I haven't quite worked this theory out yet, but my sense is that economic status has been cleaved free of economic security. So the sort of goods that signal affluence -- iPods and iPhones and laptop computers and plasma televisions -- are becoming much cheaper, more broadly accessible, and thus more widely owned. Lots of people, particularly young people, can thus claim economic status. The trappings of our wealth are all around us.
Yet economic security is quite a bit further from reach. It's impossible for me to imagine how I'll ever buy a home. Further education for me and eventual education for my kids are far beyond what my salary seems able to bear. And let's not get into health care. Point being: The affluence I can easily purchase into my 20s seems liable to crash right into the security I discover is out of reach in my 30s.

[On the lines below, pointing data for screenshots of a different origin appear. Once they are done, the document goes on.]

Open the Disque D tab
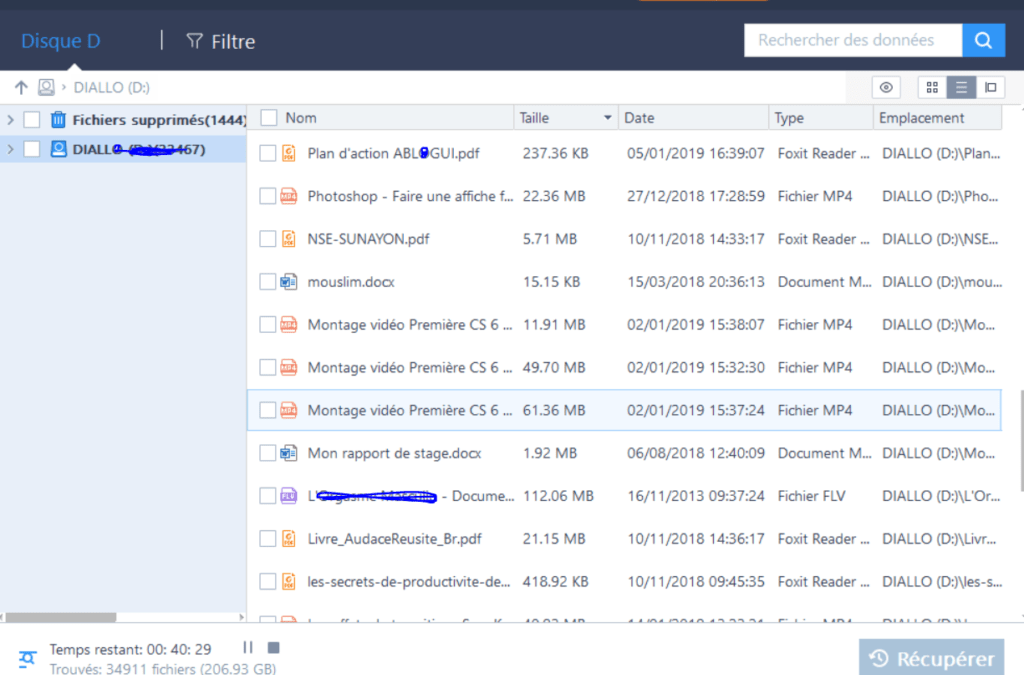[x=60, y=41]
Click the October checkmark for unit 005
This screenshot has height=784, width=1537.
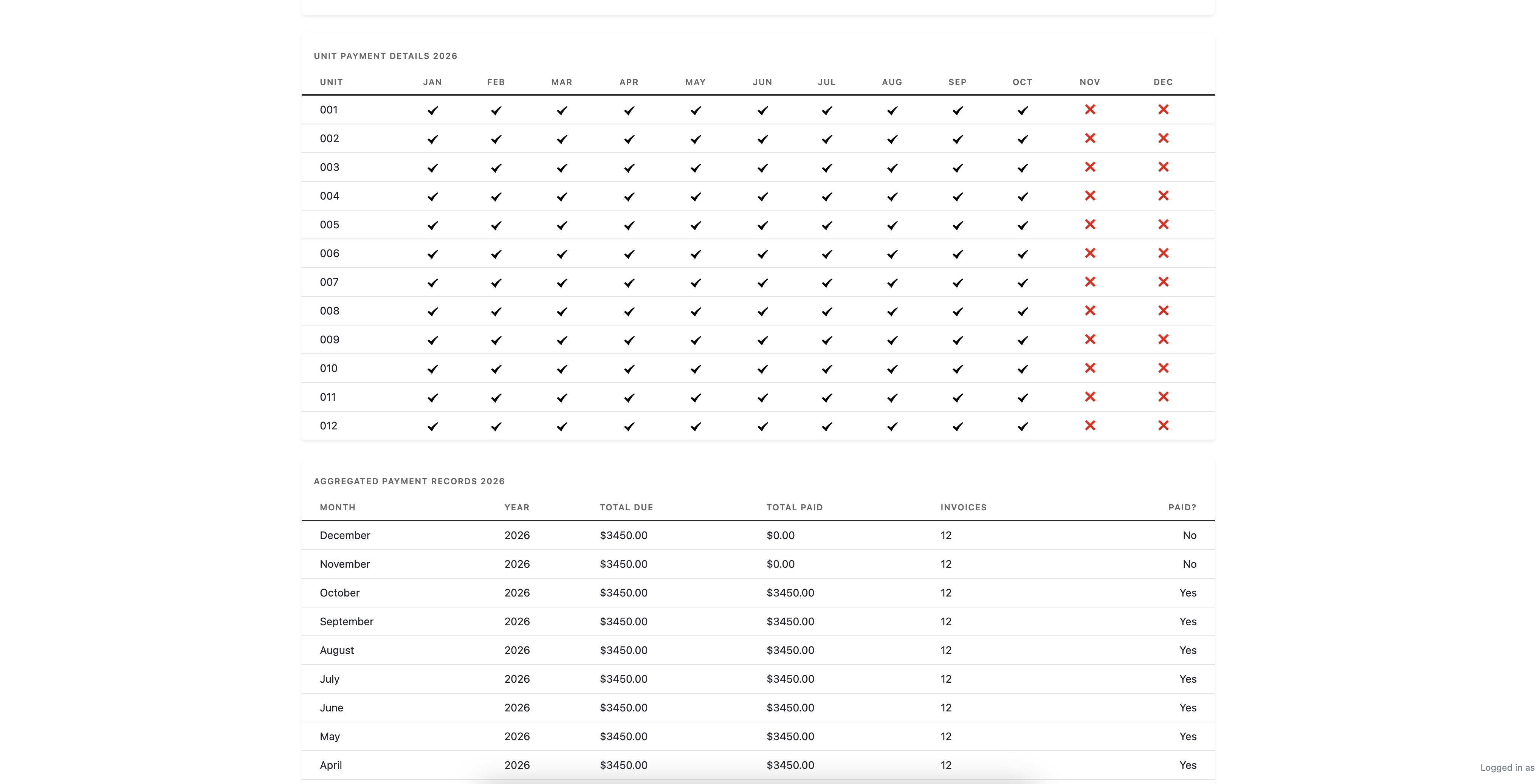[x=1022, y=225]
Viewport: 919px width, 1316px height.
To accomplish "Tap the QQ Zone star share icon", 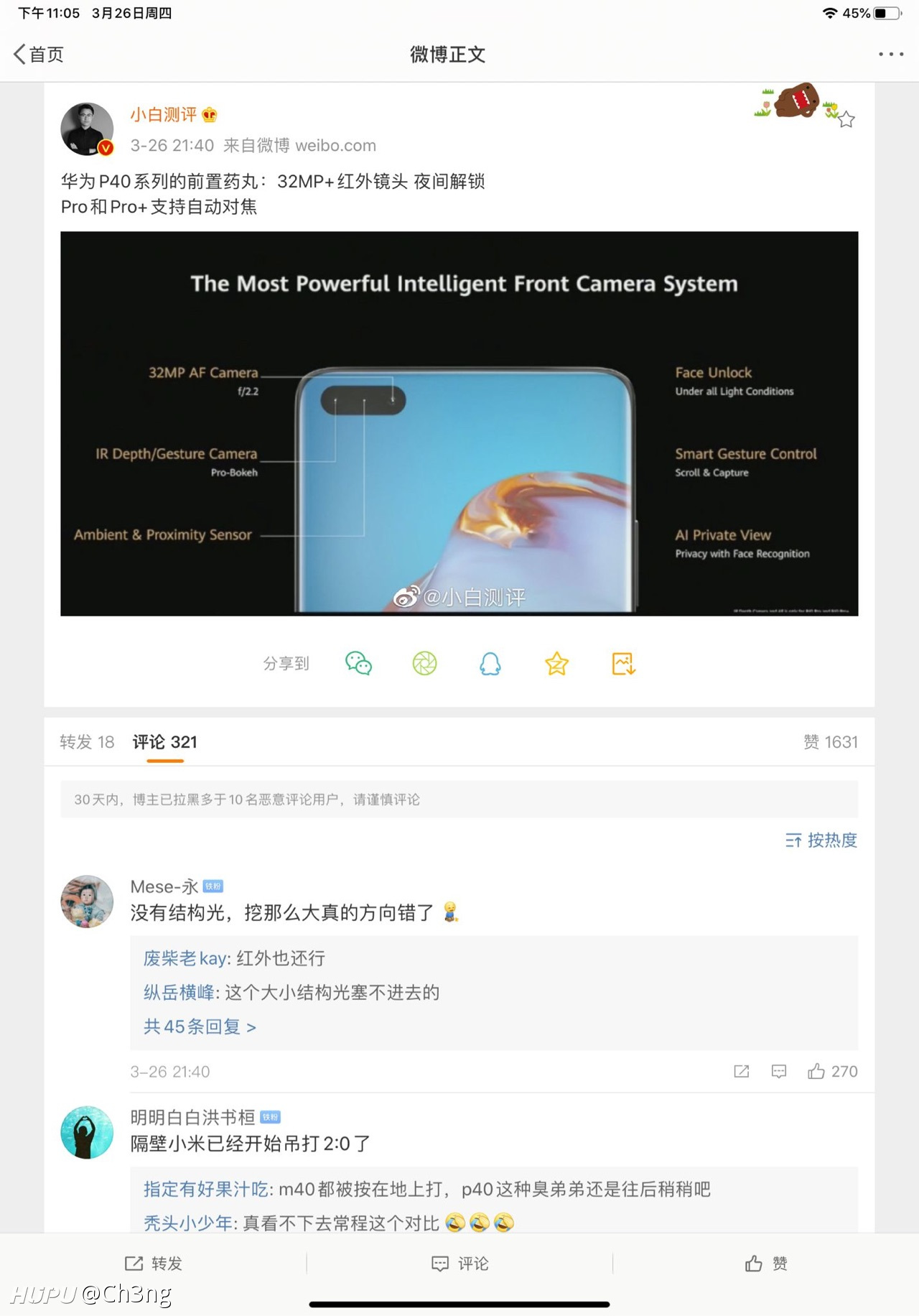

Meanwhile, from where I sit, the American Dream is a pretty weak force. White picket fences aren't the culturally transmitted vision of prosperity. Electronics are. Awesome stuff is.... By offering status without security, folks lose the class discontent that would turn them into a constituency for the security. And so they don't get it.
What Ezra reflects here is not a sense of cultural change, but a sense of his culture. His 23-year-old, born-in-the-middle-of-the-Reagan-administration culture. Of course iPods are a proxy for status--what do you need with security when you're twenty freakin' three? Parents with kids, geezers with ailing joints, oldsters confronting $5,000-a-day hospital bills: they do not trade baubles for security. They may choose baubles because they cannot choose security, but that's a different thing.
When you're young, you haven't had the experience of different selves--you haven't been a parent, a grunt worker, a pallbearer, middle-aged. So you extrapolate based on a small sample size of experience. In that condescension that only comes with age, I say: wait, Ezra, things will look different in twenty years.
(As to his point, I'll add this--Americans have never been particularly class-identified. But they are aware of their own relative levels of risk. I tend to think he has it backward. My guess is that there is a deep concern among Americans that they're one spill on an icy sidewalk from bankruptcy and that, after a generation of middle-class abetted profit-taking by the rich, this may be the change force of the next decade.)